I designed and built a controller for my compressed air system which incorporates a delay panel so when the pressure switch engages, an air dryer and aftercooler fan start. Then 45 seconds later the compressor turns on. This allows the air dryer to chill down for the recovery cycle and prevents me from having to keep the dryer constantly running. Automation. Its everywhere!
I used the laser cutter to make the mounting panel for the components in the controller box.
The large auxiliary device in the picture is the air dryer which (through refrigeration) chills the compressed air (hot and compressed air holds a greater amount of moisture) and drains the moisture. The added advantage is the way I have the system set up:
Right out of the pump, 200+ degree air is passed through the tube and fin fan powered after cooler. The after cooler alone drops the compressed air temp down to ambient and drops out a significant amount of moisture!

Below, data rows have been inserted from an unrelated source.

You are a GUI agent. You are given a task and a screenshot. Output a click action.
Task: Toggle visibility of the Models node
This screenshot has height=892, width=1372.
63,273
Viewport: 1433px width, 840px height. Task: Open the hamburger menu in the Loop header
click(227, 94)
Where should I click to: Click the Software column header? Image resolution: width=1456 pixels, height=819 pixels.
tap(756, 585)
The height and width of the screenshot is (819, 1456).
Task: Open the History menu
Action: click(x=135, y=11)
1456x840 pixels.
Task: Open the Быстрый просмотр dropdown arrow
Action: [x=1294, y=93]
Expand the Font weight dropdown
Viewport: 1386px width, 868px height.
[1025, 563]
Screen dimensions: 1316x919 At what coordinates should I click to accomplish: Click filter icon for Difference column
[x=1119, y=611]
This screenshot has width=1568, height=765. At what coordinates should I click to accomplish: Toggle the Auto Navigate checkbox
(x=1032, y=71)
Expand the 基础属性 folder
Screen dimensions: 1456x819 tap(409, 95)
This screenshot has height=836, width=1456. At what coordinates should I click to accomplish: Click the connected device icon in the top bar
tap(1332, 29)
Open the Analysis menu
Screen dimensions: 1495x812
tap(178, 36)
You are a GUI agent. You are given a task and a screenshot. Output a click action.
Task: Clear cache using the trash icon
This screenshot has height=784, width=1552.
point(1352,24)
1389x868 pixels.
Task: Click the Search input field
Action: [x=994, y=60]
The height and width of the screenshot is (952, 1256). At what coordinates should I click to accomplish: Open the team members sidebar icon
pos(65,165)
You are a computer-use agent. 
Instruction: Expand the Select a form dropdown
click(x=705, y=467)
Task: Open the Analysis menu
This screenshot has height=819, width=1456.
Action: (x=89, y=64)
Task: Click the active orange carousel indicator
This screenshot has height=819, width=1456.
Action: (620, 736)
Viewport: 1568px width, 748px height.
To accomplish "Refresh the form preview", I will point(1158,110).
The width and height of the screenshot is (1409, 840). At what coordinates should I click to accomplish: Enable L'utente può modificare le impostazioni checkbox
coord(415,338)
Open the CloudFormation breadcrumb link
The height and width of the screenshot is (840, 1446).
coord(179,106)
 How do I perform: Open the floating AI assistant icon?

Think of drying compressed air almost like wringing a towel (but with a slight difference).
- The towel represents air
- At atmospheric pressure (uncompressed air), the towel is dry
- As the air is heated and compressed, the towel begins to collect and hold water (wet air)
- As the compressed air cools (or when going from a high pressure to a low pressure such as in a paint sprayer or blower), this is like wringing the towel out causing the water to drop out of the air.
So the initial after cooler wrings the towel / air out and that is automatically drained with the filter attached directly after. The air then goes to the refrigerated air dryer that takes the air temp down even further to near freezing. This squeezes even more water out from the compressed air. This water is automatically drained as well.
The DRY air is then stored in the receiver (the tank) and therefore I never have any moisture in the tank. And I never have any moisture in the lines. And I never have any moisture going to my tools or laser.
A small addition I made when I installed the system was adding that blue blower (in the picture) just below the compressor. It automatically comes on with the air dryer and pulls in outside air from the vent into the compressor shed (to help keep the heat buildup down). It makes a big difference!